**EXERCISE MATERIAL**
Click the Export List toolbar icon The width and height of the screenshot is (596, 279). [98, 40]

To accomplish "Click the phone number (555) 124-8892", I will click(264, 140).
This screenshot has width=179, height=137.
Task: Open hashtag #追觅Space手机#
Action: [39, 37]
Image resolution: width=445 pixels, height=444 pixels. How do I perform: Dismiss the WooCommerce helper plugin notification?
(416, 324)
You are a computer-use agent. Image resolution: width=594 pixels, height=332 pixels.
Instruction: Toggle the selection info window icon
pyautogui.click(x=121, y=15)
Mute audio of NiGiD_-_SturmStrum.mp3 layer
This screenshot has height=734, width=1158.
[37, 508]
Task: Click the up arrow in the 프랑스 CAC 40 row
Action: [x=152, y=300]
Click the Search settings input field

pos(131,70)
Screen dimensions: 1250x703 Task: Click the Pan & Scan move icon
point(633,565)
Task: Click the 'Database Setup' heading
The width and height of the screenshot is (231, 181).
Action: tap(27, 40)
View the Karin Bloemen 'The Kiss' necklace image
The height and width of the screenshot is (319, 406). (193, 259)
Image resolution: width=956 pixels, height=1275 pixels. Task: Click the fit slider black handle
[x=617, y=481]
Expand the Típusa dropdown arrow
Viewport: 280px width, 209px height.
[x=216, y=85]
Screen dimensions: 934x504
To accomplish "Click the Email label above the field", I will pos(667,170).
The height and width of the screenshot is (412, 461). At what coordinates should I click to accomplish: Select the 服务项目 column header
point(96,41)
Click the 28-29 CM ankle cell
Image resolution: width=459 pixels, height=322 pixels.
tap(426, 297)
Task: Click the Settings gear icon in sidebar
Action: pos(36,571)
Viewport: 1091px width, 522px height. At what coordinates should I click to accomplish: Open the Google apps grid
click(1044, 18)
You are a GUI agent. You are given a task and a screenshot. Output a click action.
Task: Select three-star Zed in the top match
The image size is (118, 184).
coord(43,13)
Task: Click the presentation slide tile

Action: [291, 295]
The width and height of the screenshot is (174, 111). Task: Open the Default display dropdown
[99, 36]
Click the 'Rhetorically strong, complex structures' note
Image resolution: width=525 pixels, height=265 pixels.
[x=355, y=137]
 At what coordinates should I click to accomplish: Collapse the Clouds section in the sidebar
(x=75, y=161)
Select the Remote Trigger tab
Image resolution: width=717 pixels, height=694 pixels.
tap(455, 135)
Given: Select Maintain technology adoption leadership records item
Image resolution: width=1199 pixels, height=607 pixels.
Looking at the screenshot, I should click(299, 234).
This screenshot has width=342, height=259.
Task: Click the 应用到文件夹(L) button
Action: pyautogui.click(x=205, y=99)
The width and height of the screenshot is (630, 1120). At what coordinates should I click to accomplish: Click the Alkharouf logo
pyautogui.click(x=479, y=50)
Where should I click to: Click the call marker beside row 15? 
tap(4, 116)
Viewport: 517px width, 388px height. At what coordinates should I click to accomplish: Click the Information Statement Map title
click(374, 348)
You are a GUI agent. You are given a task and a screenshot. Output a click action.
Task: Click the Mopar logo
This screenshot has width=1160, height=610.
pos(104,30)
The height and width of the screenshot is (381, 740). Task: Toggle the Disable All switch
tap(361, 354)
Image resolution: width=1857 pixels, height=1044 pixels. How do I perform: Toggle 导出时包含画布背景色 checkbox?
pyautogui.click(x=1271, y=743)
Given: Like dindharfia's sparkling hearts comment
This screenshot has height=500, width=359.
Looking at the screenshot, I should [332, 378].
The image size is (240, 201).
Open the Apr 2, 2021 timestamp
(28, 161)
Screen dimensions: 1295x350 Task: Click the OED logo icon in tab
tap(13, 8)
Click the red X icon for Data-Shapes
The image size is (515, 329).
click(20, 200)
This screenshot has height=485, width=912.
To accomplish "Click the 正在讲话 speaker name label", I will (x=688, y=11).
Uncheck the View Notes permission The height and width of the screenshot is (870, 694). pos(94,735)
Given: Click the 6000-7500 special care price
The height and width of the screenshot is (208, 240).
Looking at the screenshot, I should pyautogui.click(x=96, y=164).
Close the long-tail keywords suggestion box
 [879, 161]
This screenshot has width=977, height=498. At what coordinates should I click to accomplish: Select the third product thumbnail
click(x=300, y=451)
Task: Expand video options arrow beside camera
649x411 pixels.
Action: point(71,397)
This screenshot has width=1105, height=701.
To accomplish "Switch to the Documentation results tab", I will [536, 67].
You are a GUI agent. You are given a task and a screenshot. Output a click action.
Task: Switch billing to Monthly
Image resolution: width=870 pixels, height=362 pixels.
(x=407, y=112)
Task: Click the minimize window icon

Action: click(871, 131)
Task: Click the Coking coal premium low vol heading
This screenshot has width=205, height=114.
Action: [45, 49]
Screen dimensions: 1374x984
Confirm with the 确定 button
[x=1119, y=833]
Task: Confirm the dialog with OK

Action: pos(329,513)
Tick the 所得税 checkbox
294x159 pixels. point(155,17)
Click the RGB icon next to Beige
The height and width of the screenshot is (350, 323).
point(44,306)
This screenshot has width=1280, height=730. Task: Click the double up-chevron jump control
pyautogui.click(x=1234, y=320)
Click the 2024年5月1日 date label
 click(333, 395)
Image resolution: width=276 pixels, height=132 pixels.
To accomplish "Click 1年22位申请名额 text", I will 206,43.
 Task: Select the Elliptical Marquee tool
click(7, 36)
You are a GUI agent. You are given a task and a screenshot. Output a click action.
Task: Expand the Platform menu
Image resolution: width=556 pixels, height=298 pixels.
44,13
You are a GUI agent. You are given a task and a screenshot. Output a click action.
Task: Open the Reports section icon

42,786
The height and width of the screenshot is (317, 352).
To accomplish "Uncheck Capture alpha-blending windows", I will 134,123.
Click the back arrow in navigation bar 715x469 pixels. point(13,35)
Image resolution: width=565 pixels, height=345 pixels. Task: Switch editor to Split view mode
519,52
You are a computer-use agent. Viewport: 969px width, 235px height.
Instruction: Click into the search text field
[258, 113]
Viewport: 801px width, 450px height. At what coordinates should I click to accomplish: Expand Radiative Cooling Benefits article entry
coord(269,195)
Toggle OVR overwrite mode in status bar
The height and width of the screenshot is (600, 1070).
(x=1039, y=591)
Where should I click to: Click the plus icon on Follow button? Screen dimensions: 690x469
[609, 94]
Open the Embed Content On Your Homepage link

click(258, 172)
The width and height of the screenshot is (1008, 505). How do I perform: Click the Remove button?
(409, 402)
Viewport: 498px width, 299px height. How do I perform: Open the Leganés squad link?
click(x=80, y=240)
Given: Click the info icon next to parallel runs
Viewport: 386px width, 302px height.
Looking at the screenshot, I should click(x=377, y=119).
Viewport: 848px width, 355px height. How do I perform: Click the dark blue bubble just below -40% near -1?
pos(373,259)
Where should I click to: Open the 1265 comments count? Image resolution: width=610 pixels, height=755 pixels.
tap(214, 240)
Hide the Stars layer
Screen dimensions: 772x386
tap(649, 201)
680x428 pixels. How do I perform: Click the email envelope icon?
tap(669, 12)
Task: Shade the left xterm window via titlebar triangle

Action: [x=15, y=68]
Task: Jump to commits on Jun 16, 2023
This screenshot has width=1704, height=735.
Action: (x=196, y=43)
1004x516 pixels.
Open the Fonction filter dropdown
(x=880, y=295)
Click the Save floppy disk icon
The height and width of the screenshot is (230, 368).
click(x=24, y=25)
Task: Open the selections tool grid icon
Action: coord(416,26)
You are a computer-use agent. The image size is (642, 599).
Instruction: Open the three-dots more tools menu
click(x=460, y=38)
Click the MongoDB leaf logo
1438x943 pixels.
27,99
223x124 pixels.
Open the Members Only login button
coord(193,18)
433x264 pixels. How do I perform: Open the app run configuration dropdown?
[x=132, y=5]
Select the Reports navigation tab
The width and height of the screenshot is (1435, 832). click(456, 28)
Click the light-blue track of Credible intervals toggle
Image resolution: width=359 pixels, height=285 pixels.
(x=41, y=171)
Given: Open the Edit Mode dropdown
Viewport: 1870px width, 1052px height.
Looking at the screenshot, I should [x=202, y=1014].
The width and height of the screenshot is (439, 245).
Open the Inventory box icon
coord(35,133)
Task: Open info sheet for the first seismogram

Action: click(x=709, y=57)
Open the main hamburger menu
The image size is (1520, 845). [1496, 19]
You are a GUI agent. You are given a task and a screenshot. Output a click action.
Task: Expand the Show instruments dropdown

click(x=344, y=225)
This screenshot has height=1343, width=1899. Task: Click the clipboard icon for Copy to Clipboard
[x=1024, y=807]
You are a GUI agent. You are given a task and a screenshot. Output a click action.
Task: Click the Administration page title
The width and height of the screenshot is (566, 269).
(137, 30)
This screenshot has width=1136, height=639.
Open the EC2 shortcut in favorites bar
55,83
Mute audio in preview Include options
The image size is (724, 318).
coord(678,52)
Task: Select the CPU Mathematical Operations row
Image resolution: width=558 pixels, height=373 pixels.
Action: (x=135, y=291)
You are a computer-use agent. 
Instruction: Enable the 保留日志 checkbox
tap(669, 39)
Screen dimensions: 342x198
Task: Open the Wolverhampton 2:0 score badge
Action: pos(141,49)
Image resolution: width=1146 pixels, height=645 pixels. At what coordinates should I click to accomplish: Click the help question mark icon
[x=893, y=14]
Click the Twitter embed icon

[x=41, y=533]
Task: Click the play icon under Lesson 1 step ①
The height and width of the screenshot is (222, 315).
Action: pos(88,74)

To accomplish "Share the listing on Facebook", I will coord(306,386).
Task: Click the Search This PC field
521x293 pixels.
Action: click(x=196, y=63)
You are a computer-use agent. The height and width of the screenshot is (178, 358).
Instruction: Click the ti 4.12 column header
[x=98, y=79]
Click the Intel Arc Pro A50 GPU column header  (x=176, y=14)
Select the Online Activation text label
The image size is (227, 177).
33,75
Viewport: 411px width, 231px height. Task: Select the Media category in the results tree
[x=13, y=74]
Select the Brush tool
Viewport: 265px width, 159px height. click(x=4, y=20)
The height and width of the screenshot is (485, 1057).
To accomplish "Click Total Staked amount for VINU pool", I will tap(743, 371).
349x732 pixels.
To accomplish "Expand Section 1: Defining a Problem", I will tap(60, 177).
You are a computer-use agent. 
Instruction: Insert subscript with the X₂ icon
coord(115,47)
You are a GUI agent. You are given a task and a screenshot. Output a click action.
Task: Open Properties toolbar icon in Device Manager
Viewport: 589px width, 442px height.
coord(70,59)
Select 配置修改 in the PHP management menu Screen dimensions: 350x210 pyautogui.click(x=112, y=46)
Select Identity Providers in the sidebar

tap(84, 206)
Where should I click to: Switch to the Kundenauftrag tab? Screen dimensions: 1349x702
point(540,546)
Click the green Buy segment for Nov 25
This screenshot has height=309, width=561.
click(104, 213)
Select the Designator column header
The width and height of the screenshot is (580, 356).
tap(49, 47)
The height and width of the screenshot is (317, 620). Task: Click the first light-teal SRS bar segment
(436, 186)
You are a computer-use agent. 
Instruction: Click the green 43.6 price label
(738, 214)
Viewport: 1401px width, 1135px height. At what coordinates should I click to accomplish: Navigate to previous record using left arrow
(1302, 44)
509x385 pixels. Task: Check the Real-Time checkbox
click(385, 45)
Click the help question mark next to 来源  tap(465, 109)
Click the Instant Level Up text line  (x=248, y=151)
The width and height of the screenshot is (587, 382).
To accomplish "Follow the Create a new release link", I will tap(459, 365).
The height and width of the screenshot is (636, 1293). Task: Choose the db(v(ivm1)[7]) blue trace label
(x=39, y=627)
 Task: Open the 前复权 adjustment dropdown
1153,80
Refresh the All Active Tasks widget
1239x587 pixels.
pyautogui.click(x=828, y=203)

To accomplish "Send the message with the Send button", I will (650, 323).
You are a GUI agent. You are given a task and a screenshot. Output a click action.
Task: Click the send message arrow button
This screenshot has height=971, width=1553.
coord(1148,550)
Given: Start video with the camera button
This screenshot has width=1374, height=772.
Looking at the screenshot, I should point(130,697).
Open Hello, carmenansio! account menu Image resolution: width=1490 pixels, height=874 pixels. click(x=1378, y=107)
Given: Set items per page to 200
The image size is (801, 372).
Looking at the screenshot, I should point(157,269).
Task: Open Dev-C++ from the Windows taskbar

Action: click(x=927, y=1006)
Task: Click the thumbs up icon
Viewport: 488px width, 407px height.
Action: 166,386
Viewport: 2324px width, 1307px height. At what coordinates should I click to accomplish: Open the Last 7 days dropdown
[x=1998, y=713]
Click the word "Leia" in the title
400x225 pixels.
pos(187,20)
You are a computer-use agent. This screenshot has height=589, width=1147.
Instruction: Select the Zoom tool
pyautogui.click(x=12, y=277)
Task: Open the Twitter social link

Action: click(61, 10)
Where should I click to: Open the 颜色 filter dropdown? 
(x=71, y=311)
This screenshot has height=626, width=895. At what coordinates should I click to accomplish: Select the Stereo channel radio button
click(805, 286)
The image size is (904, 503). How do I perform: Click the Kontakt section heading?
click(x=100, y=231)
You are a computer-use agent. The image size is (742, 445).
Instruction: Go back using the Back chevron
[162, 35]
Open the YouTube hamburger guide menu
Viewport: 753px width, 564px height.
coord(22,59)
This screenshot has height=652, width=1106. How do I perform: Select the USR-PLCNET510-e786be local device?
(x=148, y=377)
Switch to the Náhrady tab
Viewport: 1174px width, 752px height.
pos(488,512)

**THE EXERCISE**
Copy the entries word for word, starting from the first line and stopping after the line that contains "Action: [39, 37]".

**RESPONSE BELOW**
Click the Export List toolbar icon The width and height of the screenshot is (596, 279). [98, 40]

To accomplish "Click the phone number (555) 124-8892", I will click(264, 140).
This screenshot has width=179, height=137.
Task: Open hashtag #追觅Space手机#
Action: [39, 37]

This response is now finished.